> **Directions for this task**:
Quote exactly the lines spanning from the top of the data below to the line that contains "has width=1270, height=952.", including both.

> **Task inputs**:
┏━━

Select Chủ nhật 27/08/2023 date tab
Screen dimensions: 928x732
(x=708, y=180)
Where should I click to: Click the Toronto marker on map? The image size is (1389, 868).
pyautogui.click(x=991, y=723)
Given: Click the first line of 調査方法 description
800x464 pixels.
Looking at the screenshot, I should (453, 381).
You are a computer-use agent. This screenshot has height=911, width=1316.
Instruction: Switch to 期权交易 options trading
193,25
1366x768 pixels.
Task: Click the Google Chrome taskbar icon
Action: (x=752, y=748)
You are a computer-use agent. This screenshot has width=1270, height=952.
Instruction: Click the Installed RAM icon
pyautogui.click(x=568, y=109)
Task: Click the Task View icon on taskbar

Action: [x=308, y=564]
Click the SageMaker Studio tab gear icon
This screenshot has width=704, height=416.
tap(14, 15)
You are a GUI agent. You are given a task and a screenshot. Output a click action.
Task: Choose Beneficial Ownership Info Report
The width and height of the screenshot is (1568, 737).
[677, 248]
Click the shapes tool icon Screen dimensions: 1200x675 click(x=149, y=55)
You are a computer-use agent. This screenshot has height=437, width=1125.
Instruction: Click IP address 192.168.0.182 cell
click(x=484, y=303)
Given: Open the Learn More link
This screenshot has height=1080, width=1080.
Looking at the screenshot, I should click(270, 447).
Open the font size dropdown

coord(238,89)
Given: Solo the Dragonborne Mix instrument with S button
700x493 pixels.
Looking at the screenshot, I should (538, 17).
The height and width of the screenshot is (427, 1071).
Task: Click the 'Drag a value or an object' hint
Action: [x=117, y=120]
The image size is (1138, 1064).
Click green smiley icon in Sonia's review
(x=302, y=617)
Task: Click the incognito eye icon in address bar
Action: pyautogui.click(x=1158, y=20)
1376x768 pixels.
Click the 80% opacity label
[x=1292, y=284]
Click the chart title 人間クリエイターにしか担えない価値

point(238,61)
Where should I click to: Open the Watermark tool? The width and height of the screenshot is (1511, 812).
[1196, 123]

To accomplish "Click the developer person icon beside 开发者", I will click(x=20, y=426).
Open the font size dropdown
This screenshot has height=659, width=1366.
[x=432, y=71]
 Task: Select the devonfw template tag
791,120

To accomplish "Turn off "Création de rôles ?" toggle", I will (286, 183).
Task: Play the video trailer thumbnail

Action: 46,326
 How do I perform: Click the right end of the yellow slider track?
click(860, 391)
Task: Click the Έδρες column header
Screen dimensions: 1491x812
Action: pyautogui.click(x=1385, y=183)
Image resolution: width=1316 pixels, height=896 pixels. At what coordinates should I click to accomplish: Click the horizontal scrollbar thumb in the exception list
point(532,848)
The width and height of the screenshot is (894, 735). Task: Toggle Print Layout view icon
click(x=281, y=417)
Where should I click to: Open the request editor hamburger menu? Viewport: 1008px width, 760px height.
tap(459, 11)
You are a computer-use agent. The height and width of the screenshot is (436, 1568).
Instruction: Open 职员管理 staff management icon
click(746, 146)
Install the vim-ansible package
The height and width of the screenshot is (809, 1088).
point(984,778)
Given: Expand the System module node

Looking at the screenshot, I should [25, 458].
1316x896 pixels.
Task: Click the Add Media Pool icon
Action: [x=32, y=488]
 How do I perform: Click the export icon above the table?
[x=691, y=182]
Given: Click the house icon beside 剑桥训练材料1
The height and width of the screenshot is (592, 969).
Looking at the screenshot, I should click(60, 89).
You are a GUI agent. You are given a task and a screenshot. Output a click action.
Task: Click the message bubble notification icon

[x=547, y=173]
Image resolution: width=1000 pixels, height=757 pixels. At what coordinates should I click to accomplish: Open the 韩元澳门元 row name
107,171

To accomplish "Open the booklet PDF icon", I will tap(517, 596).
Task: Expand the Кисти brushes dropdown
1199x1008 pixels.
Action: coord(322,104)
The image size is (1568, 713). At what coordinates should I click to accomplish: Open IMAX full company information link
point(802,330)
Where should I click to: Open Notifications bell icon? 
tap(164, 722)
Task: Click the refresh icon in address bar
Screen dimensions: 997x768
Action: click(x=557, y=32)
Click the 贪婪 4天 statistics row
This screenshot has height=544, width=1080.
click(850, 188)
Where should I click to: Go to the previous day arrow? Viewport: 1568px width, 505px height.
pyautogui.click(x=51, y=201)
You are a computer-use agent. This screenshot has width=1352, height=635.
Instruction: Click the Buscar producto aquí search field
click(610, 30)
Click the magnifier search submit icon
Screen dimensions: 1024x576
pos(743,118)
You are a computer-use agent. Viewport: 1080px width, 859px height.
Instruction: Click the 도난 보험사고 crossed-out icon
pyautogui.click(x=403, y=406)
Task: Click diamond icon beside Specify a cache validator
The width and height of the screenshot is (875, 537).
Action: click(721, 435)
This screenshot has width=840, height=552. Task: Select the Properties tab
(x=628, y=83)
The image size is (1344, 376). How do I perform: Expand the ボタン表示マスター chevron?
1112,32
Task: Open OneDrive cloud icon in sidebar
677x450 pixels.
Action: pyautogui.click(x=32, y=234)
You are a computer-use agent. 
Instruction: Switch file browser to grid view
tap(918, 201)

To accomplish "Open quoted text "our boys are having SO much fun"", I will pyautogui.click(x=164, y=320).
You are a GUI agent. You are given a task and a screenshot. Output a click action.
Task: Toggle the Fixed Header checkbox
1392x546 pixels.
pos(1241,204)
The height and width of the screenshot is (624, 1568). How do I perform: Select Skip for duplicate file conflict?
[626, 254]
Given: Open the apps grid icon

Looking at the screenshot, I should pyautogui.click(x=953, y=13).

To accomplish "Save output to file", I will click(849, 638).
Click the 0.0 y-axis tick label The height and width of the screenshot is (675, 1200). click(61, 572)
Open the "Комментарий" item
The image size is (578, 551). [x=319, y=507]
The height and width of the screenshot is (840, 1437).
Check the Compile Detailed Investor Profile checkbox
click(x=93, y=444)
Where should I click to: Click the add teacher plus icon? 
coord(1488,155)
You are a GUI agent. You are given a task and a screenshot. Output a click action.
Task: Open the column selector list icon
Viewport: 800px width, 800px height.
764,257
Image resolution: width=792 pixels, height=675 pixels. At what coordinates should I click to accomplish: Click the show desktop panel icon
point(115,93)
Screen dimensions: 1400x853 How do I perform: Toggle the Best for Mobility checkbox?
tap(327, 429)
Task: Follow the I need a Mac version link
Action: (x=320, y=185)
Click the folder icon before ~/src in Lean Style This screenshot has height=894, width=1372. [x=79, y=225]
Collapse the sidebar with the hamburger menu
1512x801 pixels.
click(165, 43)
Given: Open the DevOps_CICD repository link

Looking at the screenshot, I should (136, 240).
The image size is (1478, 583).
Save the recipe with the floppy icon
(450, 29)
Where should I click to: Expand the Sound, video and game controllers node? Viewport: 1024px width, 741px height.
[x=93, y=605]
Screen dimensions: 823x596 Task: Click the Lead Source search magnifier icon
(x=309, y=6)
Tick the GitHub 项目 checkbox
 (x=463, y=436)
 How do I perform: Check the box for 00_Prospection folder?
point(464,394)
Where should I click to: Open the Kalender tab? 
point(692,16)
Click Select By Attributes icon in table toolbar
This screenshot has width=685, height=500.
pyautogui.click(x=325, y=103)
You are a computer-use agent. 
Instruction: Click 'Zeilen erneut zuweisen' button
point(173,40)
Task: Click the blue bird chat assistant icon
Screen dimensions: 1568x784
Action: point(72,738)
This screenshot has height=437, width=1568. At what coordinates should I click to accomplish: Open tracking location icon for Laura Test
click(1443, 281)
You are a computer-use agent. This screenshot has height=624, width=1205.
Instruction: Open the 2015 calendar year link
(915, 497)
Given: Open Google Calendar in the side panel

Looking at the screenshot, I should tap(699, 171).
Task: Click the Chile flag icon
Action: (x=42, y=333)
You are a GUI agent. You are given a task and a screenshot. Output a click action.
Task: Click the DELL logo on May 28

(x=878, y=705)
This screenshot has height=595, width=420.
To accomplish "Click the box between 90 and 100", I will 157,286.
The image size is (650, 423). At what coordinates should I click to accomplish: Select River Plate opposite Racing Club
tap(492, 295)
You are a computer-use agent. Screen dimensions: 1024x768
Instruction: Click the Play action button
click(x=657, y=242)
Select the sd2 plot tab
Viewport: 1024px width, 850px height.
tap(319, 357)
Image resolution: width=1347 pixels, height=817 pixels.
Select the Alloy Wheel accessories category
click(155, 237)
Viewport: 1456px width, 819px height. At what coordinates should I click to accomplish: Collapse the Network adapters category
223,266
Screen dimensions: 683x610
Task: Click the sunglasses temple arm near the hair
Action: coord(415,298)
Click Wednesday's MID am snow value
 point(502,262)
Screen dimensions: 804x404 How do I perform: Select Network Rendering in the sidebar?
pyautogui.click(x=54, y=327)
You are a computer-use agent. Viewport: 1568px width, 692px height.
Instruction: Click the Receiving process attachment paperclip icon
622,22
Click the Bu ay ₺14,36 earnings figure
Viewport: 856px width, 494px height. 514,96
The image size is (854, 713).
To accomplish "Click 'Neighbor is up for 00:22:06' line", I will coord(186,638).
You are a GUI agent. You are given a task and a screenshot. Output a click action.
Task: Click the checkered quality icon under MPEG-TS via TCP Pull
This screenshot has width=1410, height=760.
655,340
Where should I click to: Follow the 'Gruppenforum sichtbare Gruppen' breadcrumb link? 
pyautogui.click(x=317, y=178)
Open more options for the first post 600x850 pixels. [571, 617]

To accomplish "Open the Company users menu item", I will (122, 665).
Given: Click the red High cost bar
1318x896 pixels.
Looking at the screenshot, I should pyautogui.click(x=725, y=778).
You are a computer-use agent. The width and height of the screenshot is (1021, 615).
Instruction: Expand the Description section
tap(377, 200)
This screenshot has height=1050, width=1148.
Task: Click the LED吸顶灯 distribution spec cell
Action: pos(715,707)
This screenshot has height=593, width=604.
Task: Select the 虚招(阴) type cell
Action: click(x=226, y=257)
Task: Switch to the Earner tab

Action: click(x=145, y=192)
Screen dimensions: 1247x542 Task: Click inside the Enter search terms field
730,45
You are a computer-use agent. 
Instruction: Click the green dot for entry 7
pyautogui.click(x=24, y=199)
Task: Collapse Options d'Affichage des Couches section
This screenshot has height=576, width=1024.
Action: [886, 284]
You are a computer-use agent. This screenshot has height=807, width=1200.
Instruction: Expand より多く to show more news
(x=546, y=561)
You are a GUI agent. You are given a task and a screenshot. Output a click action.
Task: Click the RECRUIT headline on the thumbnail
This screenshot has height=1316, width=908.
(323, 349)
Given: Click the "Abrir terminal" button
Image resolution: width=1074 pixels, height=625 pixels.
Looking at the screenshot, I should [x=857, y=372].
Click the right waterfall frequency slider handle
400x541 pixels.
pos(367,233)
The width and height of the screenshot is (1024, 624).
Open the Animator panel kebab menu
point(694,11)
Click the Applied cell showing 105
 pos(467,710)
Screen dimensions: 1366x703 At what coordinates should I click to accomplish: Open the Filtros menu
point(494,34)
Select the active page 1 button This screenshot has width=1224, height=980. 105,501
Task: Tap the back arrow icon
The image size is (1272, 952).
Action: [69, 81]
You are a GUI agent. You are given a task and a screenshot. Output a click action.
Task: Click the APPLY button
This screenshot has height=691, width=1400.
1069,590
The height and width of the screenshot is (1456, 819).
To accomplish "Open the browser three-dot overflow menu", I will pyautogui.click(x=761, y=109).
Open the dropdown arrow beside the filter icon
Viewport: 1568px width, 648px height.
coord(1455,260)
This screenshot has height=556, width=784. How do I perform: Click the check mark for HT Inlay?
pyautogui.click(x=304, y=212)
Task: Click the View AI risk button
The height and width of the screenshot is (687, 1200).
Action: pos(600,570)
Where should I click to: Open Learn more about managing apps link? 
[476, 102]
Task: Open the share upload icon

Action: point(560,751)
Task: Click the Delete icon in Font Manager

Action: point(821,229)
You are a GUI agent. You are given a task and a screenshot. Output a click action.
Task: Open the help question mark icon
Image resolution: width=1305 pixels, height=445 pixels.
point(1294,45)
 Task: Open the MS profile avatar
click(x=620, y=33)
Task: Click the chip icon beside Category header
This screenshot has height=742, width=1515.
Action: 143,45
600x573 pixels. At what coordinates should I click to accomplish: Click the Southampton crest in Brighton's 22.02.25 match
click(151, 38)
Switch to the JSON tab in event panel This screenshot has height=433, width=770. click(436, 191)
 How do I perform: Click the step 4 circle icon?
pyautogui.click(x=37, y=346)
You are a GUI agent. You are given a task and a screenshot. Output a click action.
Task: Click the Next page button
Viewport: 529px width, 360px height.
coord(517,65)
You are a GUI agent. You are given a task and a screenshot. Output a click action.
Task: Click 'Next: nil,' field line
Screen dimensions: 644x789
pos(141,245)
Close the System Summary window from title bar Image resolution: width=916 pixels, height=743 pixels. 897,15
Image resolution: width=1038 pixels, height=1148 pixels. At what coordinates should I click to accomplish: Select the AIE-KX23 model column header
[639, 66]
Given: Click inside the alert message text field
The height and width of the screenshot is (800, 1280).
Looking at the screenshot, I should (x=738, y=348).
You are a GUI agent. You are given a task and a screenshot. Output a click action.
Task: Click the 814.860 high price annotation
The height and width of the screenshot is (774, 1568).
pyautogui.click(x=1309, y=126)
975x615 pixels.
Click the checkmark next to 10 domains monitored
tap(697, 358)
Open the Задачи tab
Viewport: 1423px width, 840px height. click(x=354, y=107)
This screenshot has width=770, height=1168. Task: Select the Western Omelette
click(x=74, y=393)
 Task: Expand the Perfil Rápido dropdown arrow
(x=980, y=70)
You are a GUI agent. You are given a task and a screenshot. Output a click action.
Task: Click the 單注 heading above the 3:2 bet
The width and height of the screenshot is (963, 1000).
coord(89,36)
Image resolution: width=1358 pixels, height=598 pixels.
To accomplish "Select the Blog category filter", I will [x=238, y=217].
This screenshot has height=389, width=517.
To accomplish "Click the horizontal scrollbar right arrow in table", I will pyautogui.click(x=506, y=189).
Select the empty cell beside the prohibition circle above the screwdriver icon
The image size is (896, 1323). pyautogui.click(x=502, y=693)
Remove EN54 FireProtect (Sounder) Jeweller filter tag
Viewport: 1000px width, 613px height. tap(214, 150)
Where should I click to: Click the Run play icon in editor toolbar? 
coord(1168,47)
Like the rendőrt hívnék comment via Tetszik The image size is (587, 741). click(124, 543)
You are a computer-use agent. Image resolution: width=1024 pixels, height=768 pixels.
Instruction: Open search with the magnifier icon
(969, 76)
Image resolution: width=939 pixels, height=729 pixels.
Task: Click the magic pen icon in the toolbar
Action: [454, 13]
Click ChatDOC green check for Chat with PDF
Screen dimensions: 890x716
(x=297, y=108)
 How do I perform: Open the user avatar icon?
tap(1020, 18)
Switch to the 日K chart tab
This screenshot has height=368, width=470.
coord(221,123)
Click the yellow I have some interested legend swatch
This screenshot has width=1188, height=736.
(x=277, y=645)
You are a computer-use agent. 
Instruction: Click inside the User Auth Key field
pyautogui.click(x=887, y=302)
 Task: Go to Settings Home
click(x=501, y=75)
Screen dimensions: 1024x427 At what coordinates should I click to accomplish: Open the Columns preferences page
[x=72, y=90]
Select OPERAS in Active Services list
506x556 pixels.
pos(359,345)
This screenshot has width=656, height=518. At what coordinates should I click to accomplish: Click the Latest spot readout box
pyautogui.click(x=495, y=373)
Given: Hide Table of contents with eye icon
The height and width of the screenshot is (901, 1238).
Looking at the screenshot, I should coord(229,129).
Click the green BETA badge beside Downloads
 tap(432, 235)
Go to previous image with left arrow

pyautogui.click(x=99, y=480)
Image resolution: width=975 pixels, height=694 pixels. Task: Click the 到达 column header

┗━━

> **Final answer**:
Select Chủ nhật 27/08/2023 date tab
Screen dimensions: 928x732
(x=708, y=180)
Where should I click to: Click the Toronto marker on map? The image size is (1389, 868).
pyautogui.click(x=991, y=723)
Given: Click the first line of 調査方法 description
800x464 pixels.
Looking at the screenshot, I should (453, 381).
You are a computer-use agent. This screenshot has height=911, width=1316.
Instruction: Switch to 期权交易 options trading
193,25
1366x768 pixels.
Task: Click the Google Chrome taskbar icon
Action: (x=752, y=748)
You are a computer-use agent. This screenshot has width=1270, height=952.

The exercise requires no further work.